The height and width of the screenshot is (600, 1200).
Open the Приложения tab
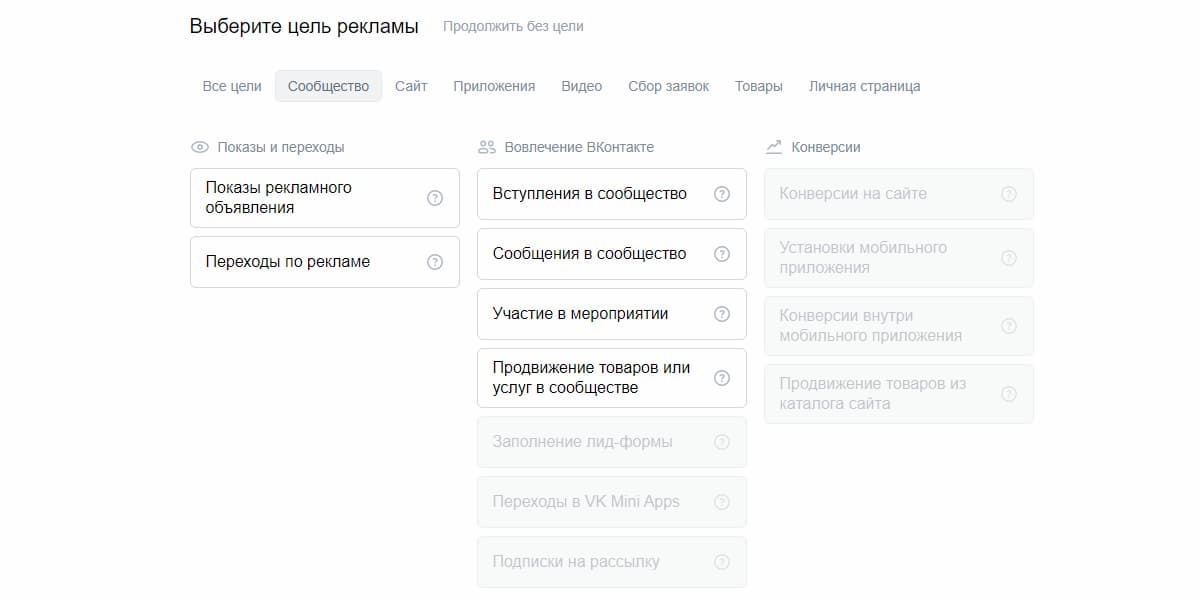point(494,86)
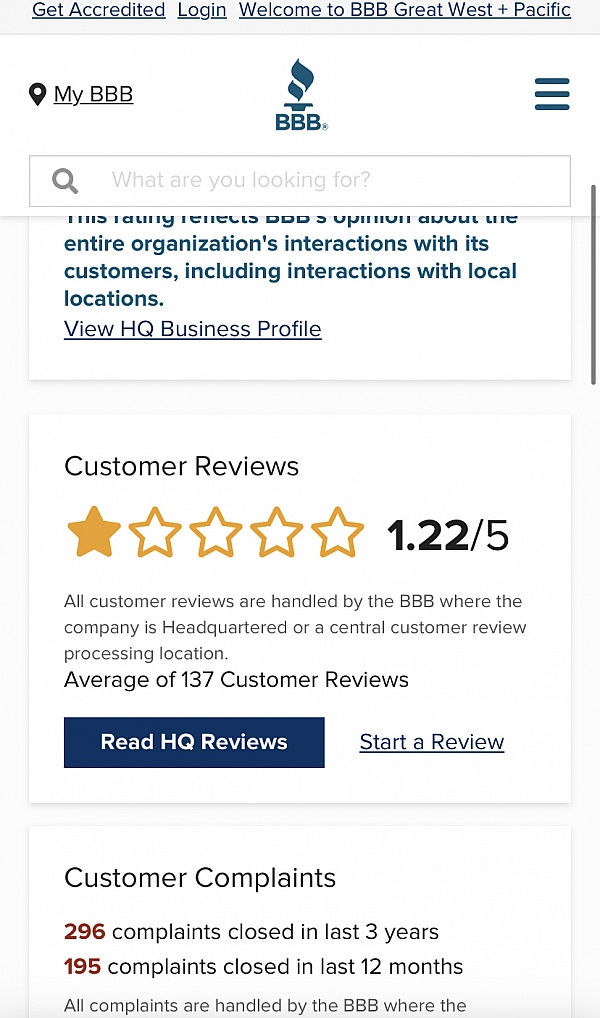Click the page vertical scrollbar
The width and height of the screenshot is (600, 1018).
[x=594, y=285]
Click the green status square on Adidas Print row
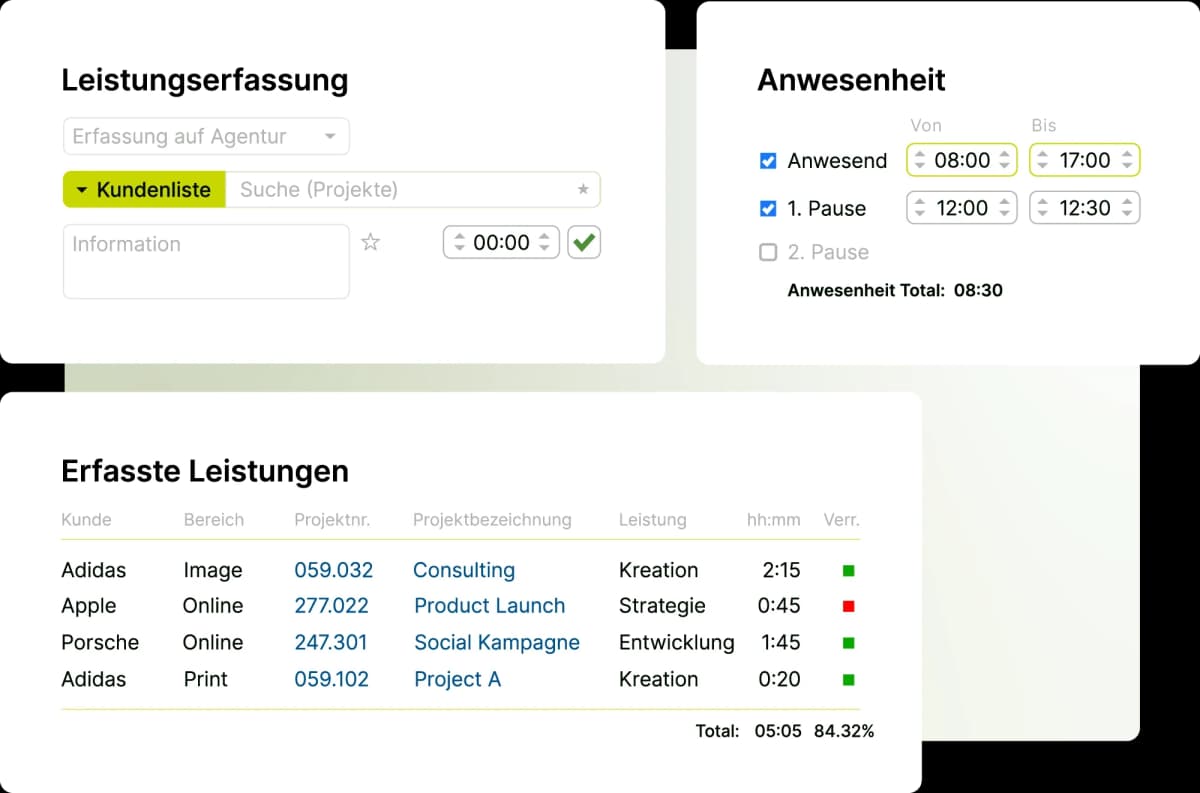The image size is (1200, 793). [x=848, y=679]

Problem details →
The lines from the one with "Open the Приложения tab" to the end of the data above should be retyped exactly, both ends included, and pictures are to be left out.

Response →
Open the Приложения tab
point(494,86)
Click the page vertical scrollbar
The width and height of the screenshot is (600, 1018).
[x=594, y=285]
Click the green status square on Adidas Print row
The image size is (1200, 793). [x=848, y=679]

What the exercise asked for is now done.